Par Kaddour M’HAMSADJI
Manifestations populaires à Alger le 11 décembre 1960
L’imagination poétique restitue le passé, lui donne un soudain relief d’actualité qu’elle enracine dans l’intimité de tout un chacun et émerge dans sa conscience.
C’est bien là aussi l’objet de la poésie, et d’autant qu’elle est poésie de combat, partout à travers le monde, hier comme aujourd’hui, où l’être humain souffre, est privé de ses droits naturels de liberté et d’indépendance, victime de l’injustice et de l’intolérance, bafoué, spolié, soumis sur sa Terre Maternelle. La littérature algérienne, en tous ses genres d’expression, s’est jointe au mouvement de libération nationale, dès l’aube. Avec âme et esprit, avec art et technique, avec foi et raison, la poésie, par exemple, a accompli distinctement et tout naturellement son devoir de présence et de puissance et, surtout, elle n’a pas cessé de multiplier ses formes de résonnances humaines, esthétiques et politiques, indispensables pour faire entendre, à toutes les nations libres, la Voix incorruptible, souveraine, juste du peuple algérien combattant contre le colonialisme absolu.

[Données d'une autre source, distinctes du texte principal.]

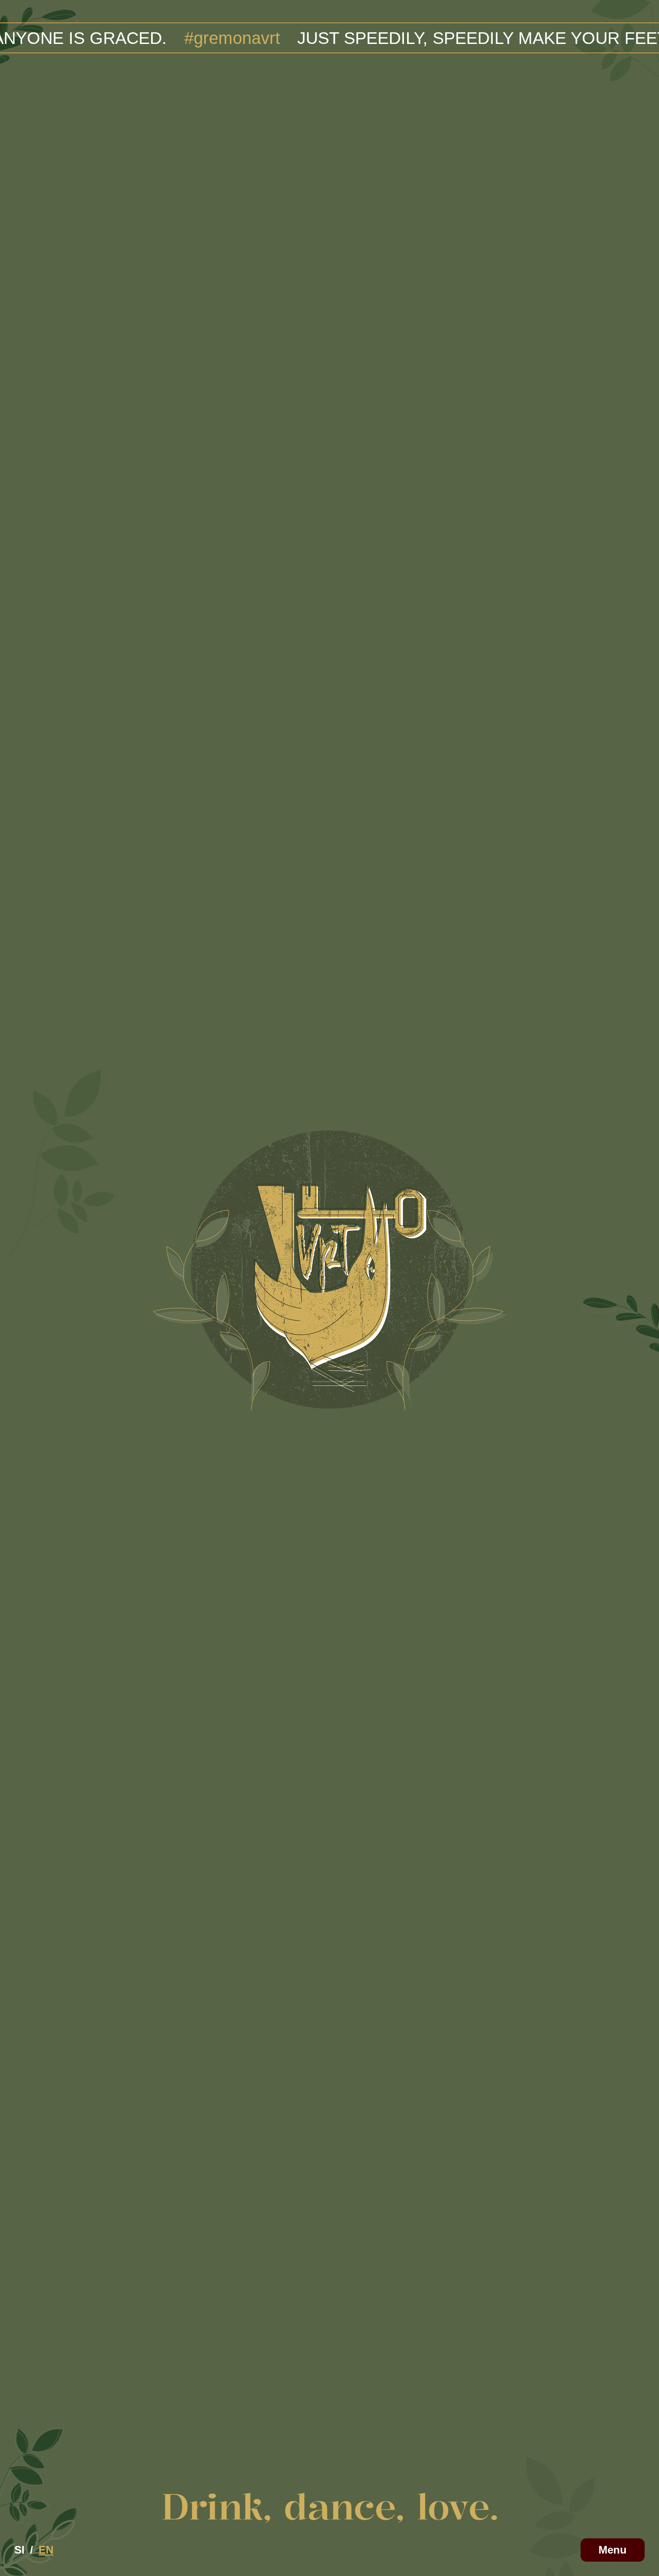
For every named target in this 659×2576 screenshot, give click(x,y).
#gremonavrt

En ce cinquante-deuxième anniversaire des manifestations populaires et nationalistes du 11 décembre 1960, et célébré en ce Cinquantenaire de l’Indépendance de l’Algérie, l’événement historique, pourtant souvent qualifié de «Diên Biên Phu politique de la guerre d’Algérie», est mal connu, car peu médiatisé, peu d’écrits d’historiens lui ont été consacrés et donc peu enseigné dans nos écoles. Or, il doit être saisi dans sa réalité spécifique et transmis à titre de dépôt sacré à la jeunesse algérienne: le 11 décembre 1960 a prédit la victoire du 19 mars 1962 et cette date même a librement fixé la fête de l’indépendance du 5 juillet 1962.

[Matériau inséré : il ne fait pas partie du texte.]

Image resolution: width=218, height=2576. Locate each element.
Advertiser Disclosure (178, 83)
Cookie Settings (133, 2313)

Bien que ce ne soit pas le sujet à développer ici, car il est seulement proposé d’évoquer le témoignage du poète algérien sur le drame vécu par son peuple tout en lui donnant la parole, rappelons brièvement ce drame qui a élevé haut la dignité de la conscience populaire.
Nos populations des villes et des campagnes, en pleine guerre de libération nationale, ont, du dimanche 11 décembre au dimanche 18 décembre 1960, manifesté avec courage, éclat et fermeté pour l’indépendance de l’Algérie à l’annonce d’une part, de la venue du général de Gaulle à Alger, d’autre part, de la délibération à l’ONU, le 19 décembre 1960, de la «question algérienne». Notamment, ces manifestations ont ainsi prouvé au monde l’adhésion des Algériens au FLN et à l’ALN, de même qu’elles ont été déterminantes dans la capitale Alger et ses quartiers à forte densité populaire totalement nationaliste: Belcourt, Clos Salembier (auj. El Madania), El Qaçba, Climat de France (auj. Oued Koriche), Kouba, El Harrâch, Birkhadem,… D’abord pacifiques, ces manifestations formées d’hommes et de femmes de tout âge, d’adolescents et de jeunes enfants criant des slogans de soutien à la politique d’indépendance de l’Algérie, puis, face aux ripostes meurtrières des Ultras de «l’Algérie française» et à la répression sanglante de l’armée et de la police de l’administration coloniale, elles se sont vite transformées en un soulèvement insurrectionnel, poitrines nues offertes au sacrifice suprême pour que vive l’Algérie libre et indépendante… «Cent trois martyrs et des centaines de blessés seront dénombrés parmi les manifestants, sauvagement réprimés par les forces coloniales.» rapporte la presse internationale en décembre 1960. On y a compté des civils, des personnes âgées, des femmes et des enfants, tel que Farid Maghraoui, 10 ans, premier chahid du Clos Salembier…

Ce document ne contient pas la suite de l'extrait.